Required Technical Stack & Expertise

This role demands a unique blend of deep systems engineering and machine learning operations experience. The successful candidate's expertise will span the following specific tools and technologies:

Cloud & Infrastructure Core

  • Public Cloud Platforms: Deep architecture and implementation experience in at least one of AWS (e.g., EC2 P4d/P5, EKS, ParallelCluster), GCP (e.g., A3 VMs, GKE, Cloud TPU), or Azure (e.g., NDm A100 v4, AKS) . Deep understanding of cloud networking, with a focus on high-performance interconnects (Infiniband, RoCE) and parallel file systems (Lustre, Weka, FSx for Lustre).
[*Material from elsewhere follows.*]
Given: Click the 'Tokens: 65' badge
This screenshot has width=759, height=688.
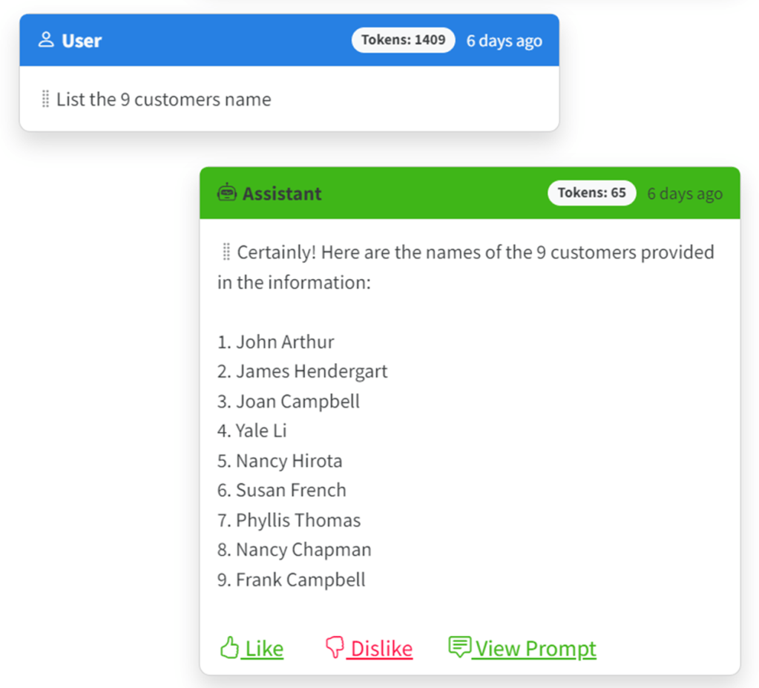Looking at the screenshot, I should click(x=591, y=193).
  • Container Orchestration: Expert production experience with Kubernetes, including proficiency with operator patterns, custom resource definitions (CRDs), GPU device plugins, and multi-node topology-aware scheduling. Experience with service meshes (Istio, Linkerd) is a plus.
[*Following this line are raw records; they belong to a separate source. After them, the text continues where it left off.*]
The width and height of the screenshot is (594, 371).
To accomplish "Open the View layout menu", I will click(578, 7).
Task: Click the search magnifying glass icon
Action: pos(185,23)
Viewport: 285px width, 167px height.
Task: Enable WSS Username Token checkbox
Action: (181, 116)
  • Infrastructure-as-Code (IaC): Fluency in Terraform or Pulumi for provisioning and managing the full technology stack, with a strong emphasis on immutable infrastructure principles and GitOps workflows. Experience with configuration management tools like Ansible is expected.

Machine Learning Platform & MLOps

  • Orchestration & Pipelines: Production-grade experience composing complex DAGs with Apache Airflow, Kubeflow Pipelines, or Argo Workflows.

  • Experiment Tracking & Model Registry: Hands-on use of MLflow, Weights & Biases, or Neptune for experiment tracking, model versioning, and lineage management.

  • Distributed Training & Hyperparameter Optimization: Deep operational knowledge of frameworks like Ray (Core, Train, Tune, Serve), PyTorch Distributed (DDP, FSDP), or DeepSpeed. Experience with HPO libraries such as Optuna or Ray Tune is required.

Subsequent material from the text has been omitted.